Politicians in other parts of the world also use culture wars to their advantage. In 2018, I wrote about the Philippines, a country whose president, Rodrigo Duterte, managed to keep voters’ minds on his shocking policy of murdering drug dealers. Rather than thinking about poverty or illiteracy, his electorate argued about whether they were for him (and thus for “law and order”) or against him (and thus—as he would put it—in favor of “crime and drugs”). A recent study I helped design also showed, among other things, how the Italian populist Matteo Salvini gained traction by keeping Italians focused on the polarizing subject of migrants, even as the number of actual migrants dropped dramatically. Polarization is a well-known authoritarian tactic, too. Russian President Vladimir Putin has his state-controlled media cover the perfidy of the West rather than the country’s declining living standards. Turkish President Recep Tayyip Erdoğan has used anti-Greek rhetoric in the run-up to elections to avoid discussing his own country’s economic mess.

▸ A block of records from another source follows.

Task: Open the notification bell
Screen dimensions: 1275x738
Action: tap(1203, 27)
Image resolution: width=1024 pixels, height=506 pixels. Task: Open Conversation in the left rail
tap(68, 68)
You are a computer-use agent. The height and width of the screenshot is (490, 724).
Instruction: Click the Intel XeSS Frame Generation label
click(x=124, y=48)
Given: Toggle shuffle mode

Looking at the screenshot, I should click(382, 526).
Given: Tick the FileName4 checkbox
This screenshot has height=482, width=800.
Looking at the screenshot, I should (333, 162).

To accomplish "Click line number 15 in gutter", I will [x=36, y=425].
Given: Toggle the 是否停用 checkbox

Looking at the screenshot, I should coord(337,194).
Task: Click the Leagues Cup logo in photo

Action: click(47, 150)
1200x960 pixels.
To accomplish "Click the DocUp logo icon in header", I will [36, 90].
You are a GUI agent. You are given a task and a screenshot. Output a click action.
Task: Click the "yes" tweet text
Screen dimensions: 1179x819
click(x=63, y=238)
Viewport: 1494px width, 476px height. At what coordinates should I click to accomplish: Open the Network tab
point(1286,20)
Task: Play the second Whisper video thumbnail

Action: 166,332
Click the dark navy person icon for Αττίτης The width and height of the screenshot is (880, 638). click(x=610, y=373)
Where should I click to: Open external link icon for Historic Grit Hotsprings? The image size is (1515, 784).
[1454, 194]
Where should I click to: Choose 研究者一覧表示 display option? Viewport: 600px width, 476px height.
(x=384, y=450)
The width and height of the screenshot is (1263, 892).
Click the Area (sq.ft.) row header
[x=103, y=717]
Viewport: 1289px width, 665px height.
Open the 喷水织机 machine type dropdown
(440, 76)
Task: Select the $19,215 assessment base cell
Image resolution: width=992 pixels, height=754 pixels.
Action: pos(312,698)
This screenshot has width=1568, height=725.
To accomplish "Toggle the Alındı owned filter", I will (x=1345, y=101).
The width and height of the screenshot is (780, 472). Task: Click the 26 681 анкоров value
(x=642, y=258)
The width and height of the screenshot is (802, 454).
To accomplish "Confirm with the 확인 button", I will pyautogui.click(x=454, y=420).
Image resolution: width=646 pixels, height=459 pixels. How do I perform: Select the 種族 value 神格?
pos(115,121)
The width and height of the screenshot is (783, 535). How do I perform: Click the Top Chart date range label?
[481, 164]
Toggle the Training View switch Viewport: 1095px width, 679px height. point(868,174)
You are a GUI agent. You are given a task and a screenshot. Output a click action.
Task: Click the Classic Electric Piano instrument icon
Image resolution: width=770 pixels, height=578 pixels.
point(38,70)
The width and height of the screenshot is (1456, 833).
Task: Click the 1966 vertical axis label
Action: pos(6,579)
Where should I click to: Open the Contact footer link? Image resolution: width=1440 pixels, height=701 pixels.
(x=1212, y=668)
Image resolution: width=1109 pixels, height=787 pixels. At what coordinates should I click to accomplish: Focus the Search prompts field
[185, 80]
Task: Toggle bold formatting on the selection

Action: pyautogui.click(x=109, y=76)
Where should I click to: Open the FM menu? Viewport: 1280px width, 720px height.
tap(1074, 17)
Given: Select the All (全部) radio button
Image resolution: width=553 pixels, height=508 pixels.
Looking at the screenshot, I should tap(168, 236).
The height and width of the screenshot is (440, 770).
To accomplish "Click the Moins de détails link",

Democrats shouldn’t fall into the same trap. It’s not going to be easy, but Democratic politicians and activists, and even ordinary voters who use social media, should concentrate as much as they can on the tangible issues that people grapple with every day—why their children aren’t in school, why their business has shut down, why their health-care plan is insufficient, why 200,000 people have died—and why the choice of president affects those issues so profoundly.

To turn the focus away from the Republican Party’s abuse of the nomination process does not mean that this abuse isn’t outrageous. The power grab represents an assault on one of our core constitutional values, the principle of an apolitical Supreme Court. But any response or remedy—any legislation or changes to the Senate’s procedural rules, for example—requires the Democrats to win not just the White House, but the Senate. And to win the Senate, it is really important that past Republican voters switch sides. Let’s make it easier for them. This advice may sound strange, but anyone who cares about the future of the Supreme Court needs to speak as little as possible about the Supreme Court, at least from now until November.